Sorry if there is already a post like this one, but I’ve started a project that focuses on recording occurrences of reptile predation on other animals in Australia and was wondering if any of the more experienced Inat users have any tips or recommendations on how to more effectively look through the massive list of observations for such specific occurrences.
The best I’ve been able to figure was sorting by ‘Favourites’ as predation behaviour is more likely to be favourited than regular behaviour, this along with just running across observations whilst ID’ing has been the main ways I’ve found observations from my project, neither of which are especially effective.
I also plan on making a similar project but for inter and intra-specific interactions with monitor lizards, so effective search/filter methods are something I would greatly appreciate.

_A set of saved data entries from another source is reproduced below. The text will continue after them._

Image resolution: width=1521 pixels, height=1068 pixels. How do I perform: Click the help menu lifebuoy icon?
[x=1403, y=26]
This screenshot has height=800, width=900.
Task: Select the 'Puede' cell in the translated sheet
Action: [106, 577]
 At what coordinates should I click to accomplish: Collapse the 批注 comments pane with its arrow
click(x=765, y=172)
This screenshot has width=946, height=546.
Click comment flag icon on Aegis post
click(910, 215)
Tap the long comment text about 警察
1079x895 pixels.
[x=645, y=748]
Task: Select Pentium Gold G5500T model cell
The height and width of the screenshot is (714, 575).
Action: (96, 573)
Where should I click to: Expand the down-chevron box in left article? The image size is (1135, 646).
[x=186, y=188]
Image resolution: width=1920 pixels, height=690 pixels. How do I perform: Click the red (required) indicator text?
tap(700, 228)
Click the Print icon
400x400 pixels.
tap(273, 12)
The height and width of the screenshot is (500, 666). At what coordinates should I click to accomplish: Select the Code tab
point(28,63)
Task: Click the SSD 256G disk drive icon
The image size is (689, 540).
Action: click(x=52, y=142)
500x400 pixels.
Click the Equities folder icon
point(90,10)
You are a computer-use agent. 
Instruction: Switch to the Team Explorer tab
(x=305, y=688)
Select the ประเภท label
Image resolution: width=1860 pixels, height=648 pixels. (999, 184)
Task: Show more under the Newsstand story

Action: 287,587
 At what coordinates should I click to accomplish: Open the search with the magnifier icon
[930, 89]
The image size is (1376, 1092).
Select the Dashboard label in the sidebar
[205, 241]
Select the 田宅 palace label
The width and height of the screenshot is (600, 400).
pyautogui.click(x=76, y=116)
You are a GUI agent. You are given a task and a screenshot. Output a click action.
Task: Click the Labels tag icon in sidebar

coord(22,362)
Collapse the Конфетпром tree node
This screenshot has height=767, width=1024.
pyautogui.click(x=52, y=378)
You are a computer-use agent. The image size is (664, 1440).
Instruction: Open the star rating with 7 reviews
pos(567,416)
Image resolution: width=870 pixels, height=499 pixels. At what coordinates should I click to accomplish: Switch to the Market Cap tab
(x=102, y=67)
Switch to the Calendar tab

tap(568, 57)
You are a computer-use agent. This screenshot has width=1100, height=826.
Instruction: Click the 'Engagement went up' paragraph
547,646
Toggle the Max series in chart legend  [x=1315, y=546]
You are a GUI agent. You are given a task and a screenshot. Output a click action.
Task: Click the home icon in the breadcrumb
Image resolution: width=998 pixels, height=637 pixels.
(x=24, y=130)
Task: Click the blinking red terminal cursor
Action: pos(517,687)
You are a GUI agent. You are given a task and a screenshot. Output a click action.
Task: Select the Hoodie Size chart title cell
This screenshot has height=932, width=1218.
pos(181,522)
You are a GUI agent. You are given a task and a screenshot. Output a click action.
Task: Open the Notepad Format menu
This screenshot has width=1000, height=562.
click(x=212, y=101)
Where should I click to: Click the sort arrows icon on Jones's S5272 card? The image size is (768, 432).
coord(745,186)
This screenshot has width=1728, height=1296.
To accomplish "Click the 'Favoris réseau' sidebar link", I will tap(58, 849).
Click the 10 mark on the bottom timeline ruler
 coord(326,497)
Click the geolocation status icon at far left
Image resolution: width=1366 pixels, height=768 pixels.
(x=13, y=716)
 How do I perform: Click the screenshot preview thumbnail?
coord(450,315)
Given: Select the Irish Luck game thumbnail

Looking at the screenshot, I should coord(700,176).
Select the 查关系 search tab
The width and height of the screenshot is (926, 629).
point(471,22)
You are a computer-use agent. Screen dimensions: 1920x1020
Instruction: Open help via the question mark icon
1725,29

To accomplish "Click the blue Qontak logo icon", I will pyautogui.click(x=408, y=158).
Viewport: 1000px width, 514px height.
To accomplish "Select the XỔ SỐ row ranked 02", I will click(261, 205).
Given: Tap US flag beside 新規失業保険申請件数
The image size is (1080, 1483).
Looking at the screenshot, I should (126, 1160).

Have you tried putting “prey”, “eat”, “ate”, etc. in the Description filter when searching for Australian reptiles? Doing “prey” got me many reptiles as prey, but also this observation and a few others where the note was talking about the reptile’s prey. Based on that observation, there’s also a Snake Predation Records project. As fmiudo mentioned, there are also various Observation Fields people use for predation.
I’m no pro at using iNaturalist, but I would probably go about this by first searching for observation fields (e.g. eating, eaten by) that have been filled out.
Here is a link to all the reptile records in Australia with the ‘eating’ field filled out. There are more records here than are in your project, so I’m guessing you’ll be able to add some to your project.
Finding observations that haven’t had the observation fields filled out will be more difficult, but I would personally go about it using the photo browser. You can scroll non-stop and see each photo better than if you were to use the Explore or Identify tabs.
You can’t save your place in the photo browser, so I would break it down into smaller taxa and locations within Australia. For example, you might start with freshwater crocodiles and scroll through Queensland first, then Northern Territories, then Western Australia. Saltwater crocodiles have more records, so maybe you break it down into even smaller locations (it looks like the Australian states break down into ‘shires’?), or maybe you can break it down in some other way.
If you do use the Identify tab, it has the added benefit that you can mark observations as reviewed, which is a way of saying ‘I’ve looked at this, don’t show it to me again.’ Then you don’t risk looking through the same observations over and over again.
Something that can help is to set up a project for this behavior (or see if there already is one) and then try to make sure lots of Australian iNatters, especially herpers, know about it.
If you can pick out annotations which would not apply, you can filter those out - annotations aren’t applied perfectly, but it does at least reduce the stuff to look through. You could also pick annotations that do apply and search those after you’ve gone through the observation fielded ones.
Since these are probably more right place/right time observations than something people can systematically go out looking for, I suspect identifiers and people who run similar projects would probably be your best bet.
I’d recommend messaging people who have a lot of Australian herp observations. (They may already have some observations they can point you to.) Also comment on some observations, especially where you can see the behavior you want and ask about getting more. You might want to point the observers to the existing project Who Eats Whom or set up your own.
If you wanted to, I guess you could do a journal post where you link to the ongoing list. The advantage is that if they select a specific observation field (like the one you’re using… “18293 - reptil prey species”), they can filter by either the reptile or prey species by clicking the taxon in the table. The most common obs fields used are 18293, 3134, and 13.
The table encourages the normalization of obs field data because you can’t and/or the obs fields together. If you normalized the Australia data so that each observation used one obs field, the data in the table wouldn’t need to be “merged” and the observers in the project could more easily filter it. The problem is… if you add a single obs field to every applicable obs that doesn’t already use it, it spams a bunch of users.
I’m not really sure what the “best practices” should be.
Also… some observers don’t allow obs fields to be added to their obs by others.